Coal power plants supplied close to 39 percent of the world’s power in 2015, while renewables, including older hydropower dams, accounted for 23 percent, IEA data show.
But the agency expects renewables’ share of power generation to rise to 28 percent by 2021, when it predicts they will supply the equivalent of all the electricity generated today in the US and EU combined.
It has revised its five-year forecasts to show renewables’ capacity will grow 13 percent more than its estimate made just last year, mostly because of stronger policy backing in the US, China, India and Mexico.
Paolo Frankl, head of the IEA’s renewable energy division, said efforts to address climate change were only part of the reason for the governments’ policy drive.

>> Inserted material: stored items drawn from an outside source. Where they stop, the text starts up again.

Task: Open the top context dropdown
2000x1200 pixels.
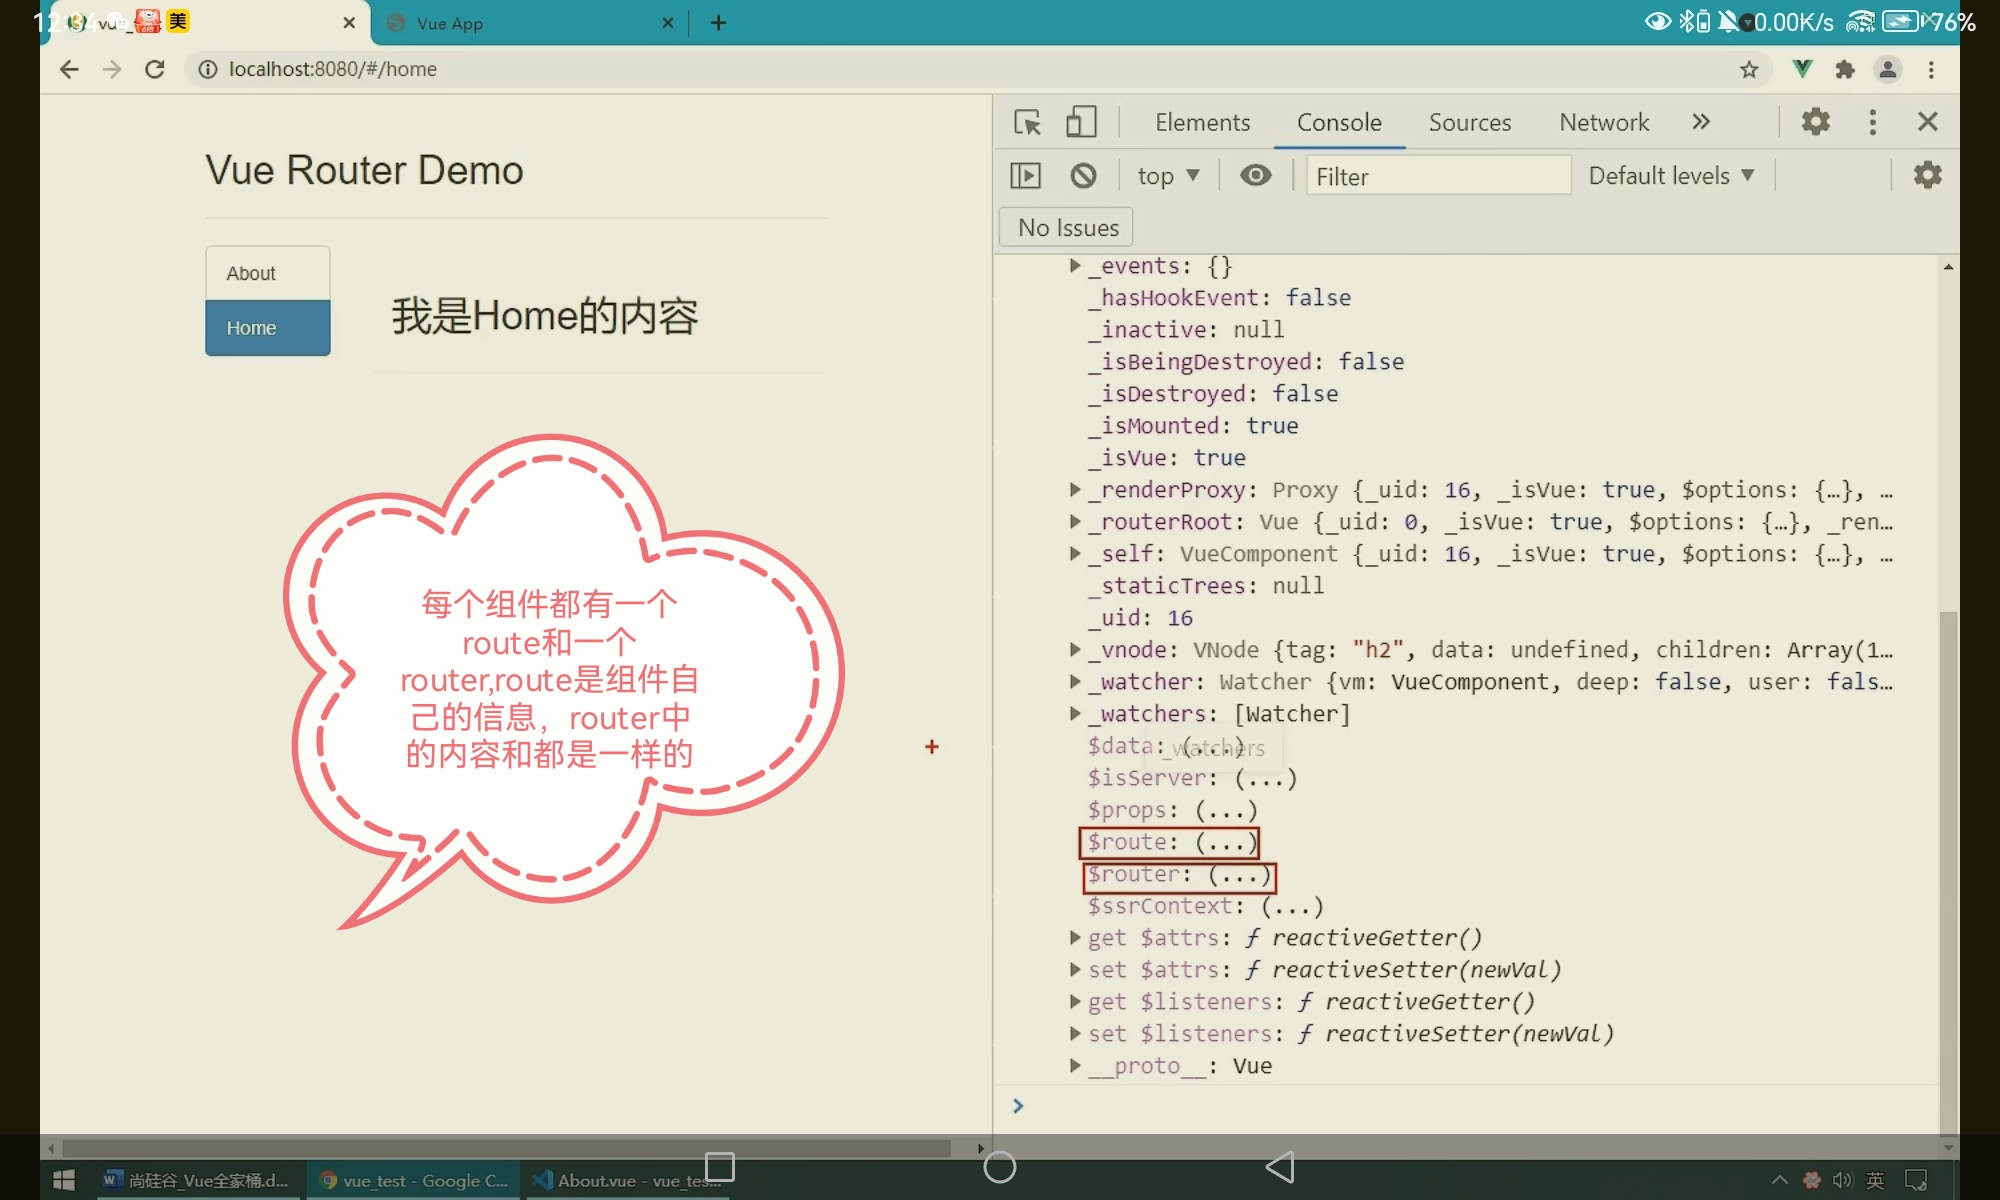Action: [x=1167, y=176]
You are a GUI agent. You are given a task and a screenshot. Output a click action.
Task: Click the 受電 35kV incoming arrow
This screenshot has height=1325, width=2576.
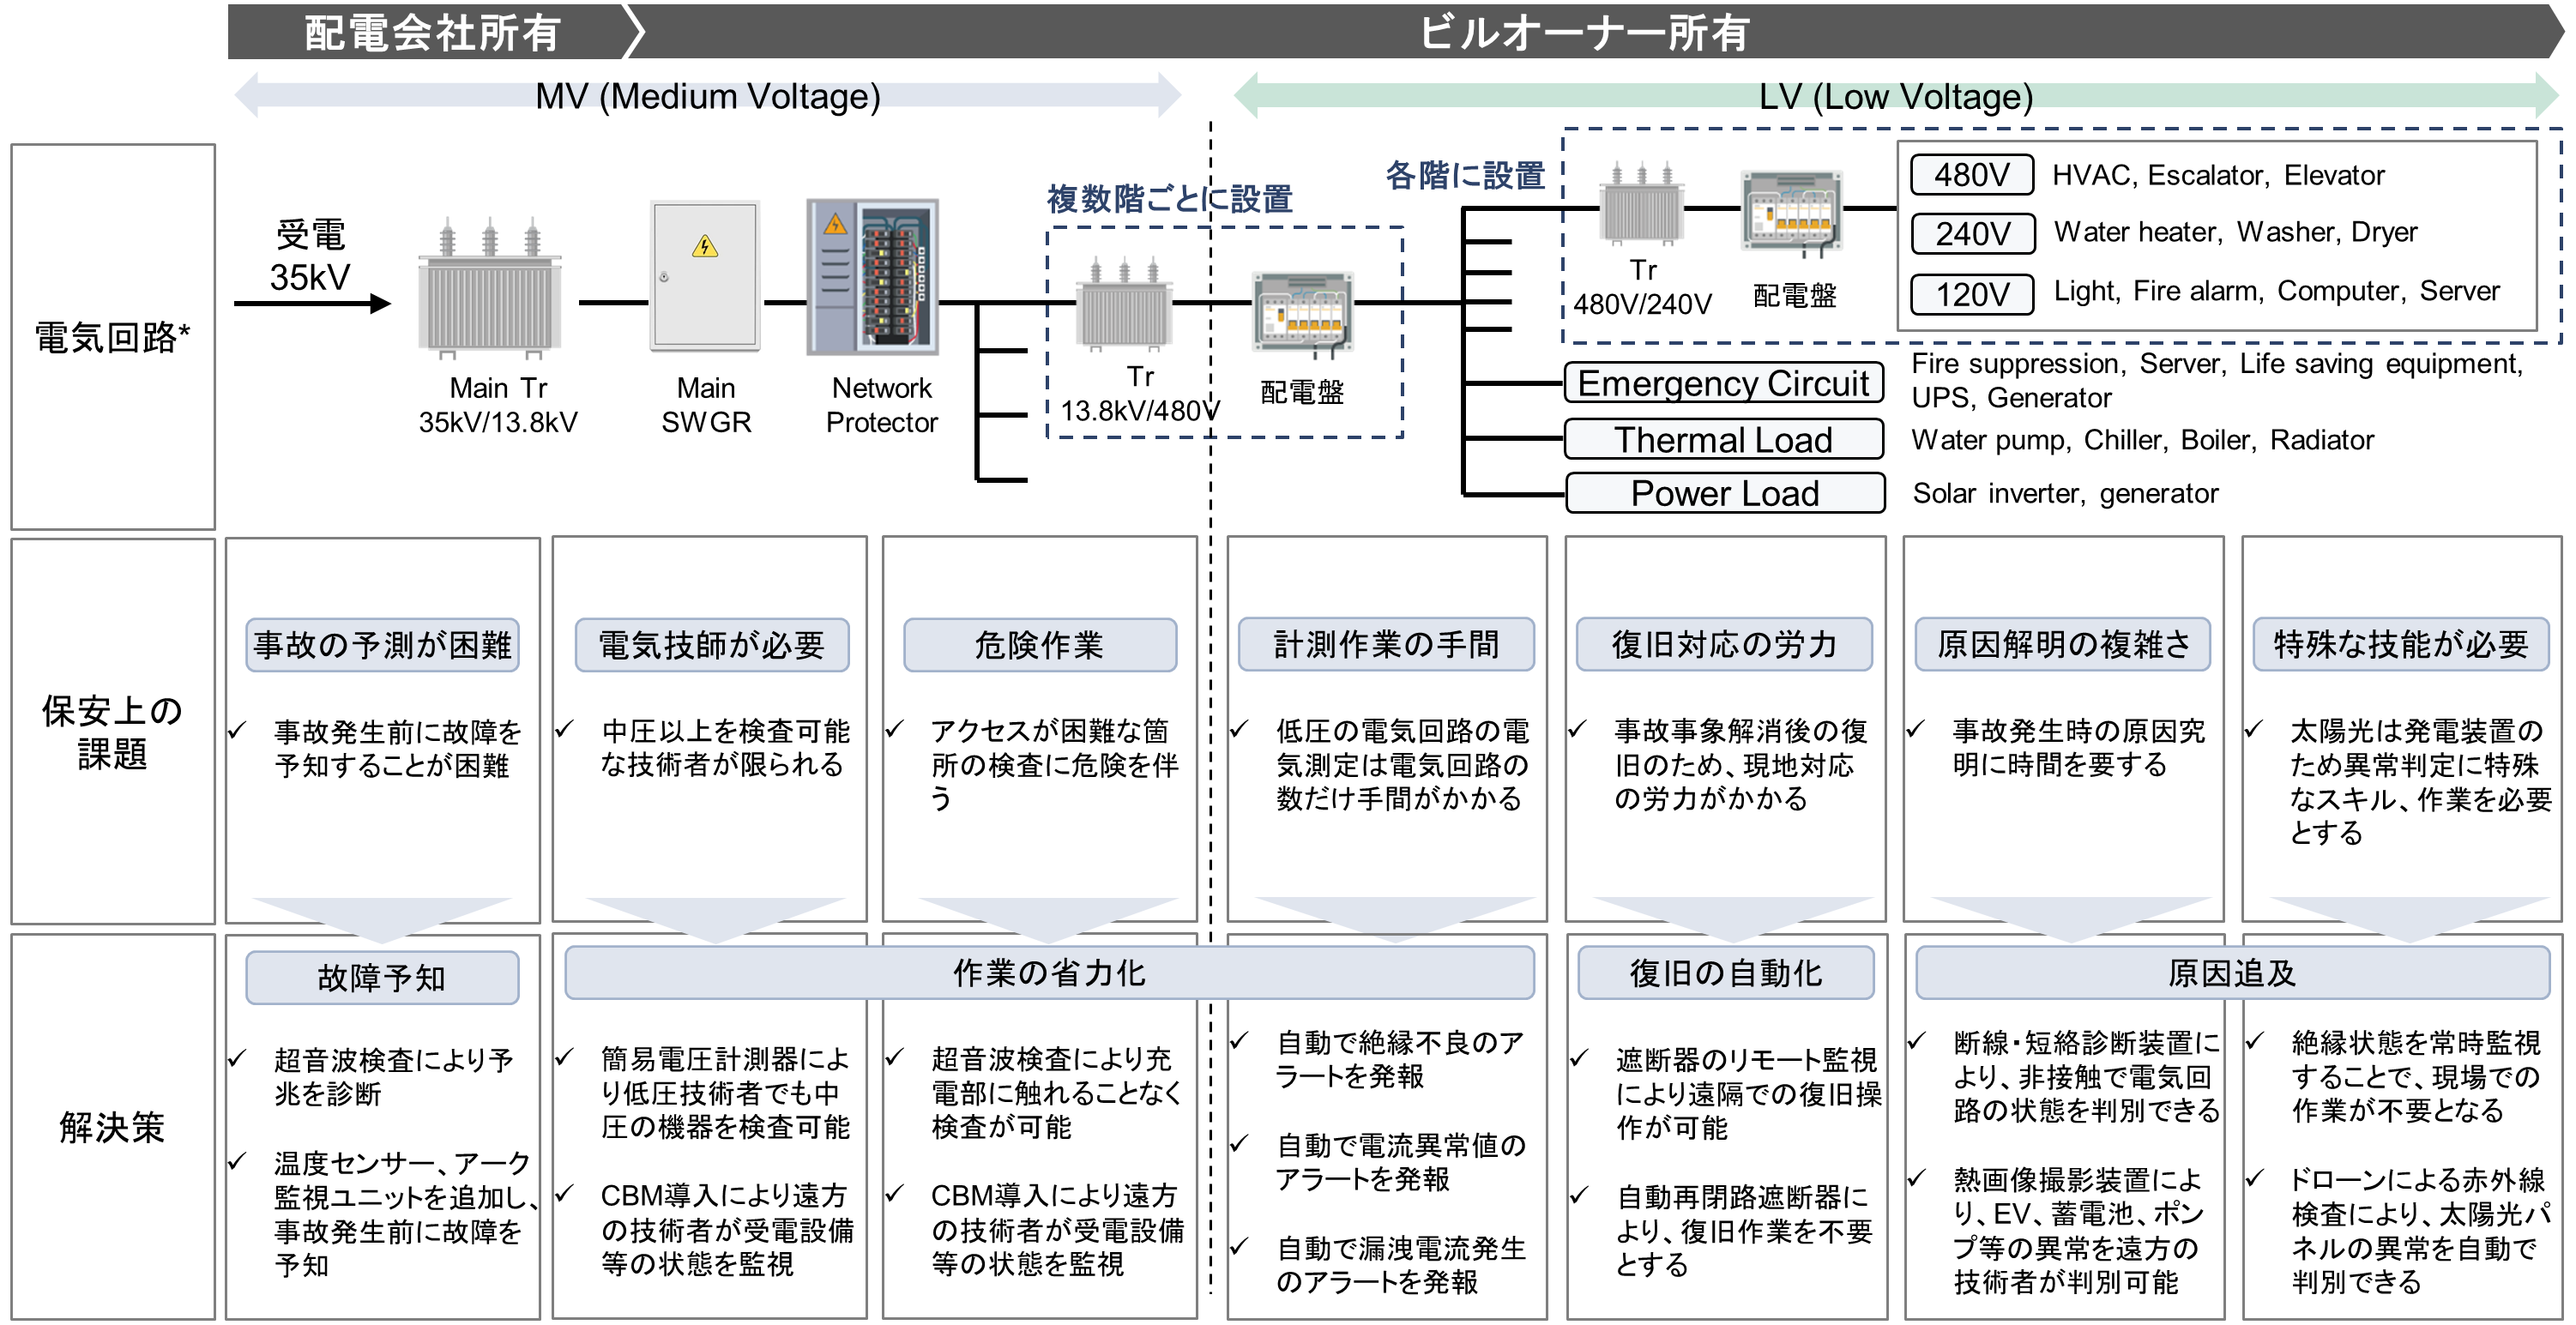click(312, 303)
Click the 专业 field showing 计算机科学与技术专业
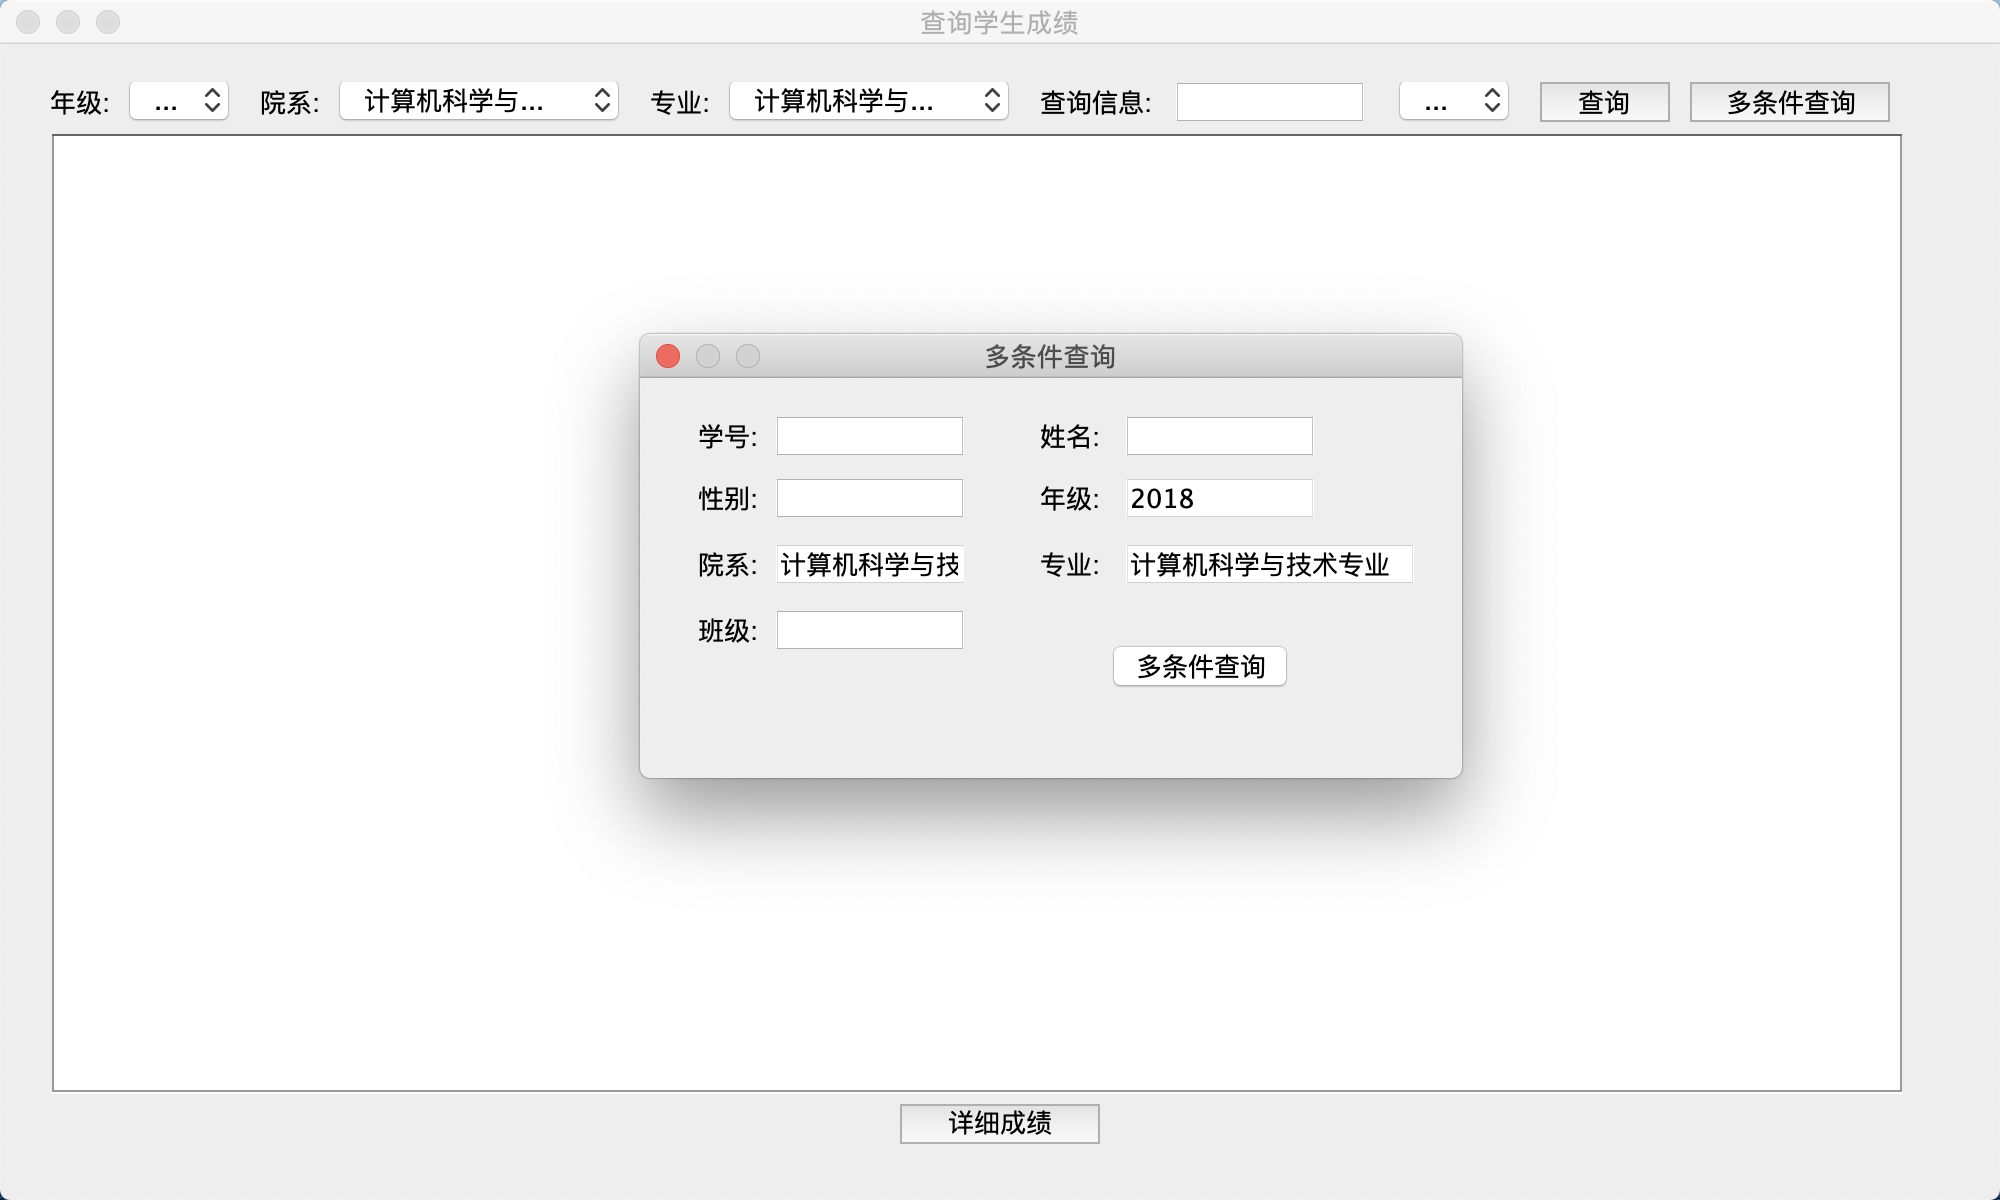Viewport: 2000px width, 1200px height. tap(1269, 564)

Separate air pollution worries were also spurring growth in countries such as China, a renewable energy juggernaut that alone accounts for close to 40 per cent of capacity growth.
Mr Frankl said the move by countries to ratify the Paris climate agreement only 11 months after its adoption last December — at least a year earlier than expected — was likely to give another boost to renewables.
But he cautioned that growth still depends heavily on government policies that are shifting in many countries. The rapid growth of intermittent wind and solar also poses challenges for power system operators in some markets.
In addition, he said while onshore wind and solar growth was in line with what was needed to meet the Paris climate agreement’s goal to stop global temperatures rising more than 2C, renewables had to be used a lot more for heat and transport if the accord’s aims were to be met.
“There is still lots to be done here. There is too much policy uncertainty,” he said.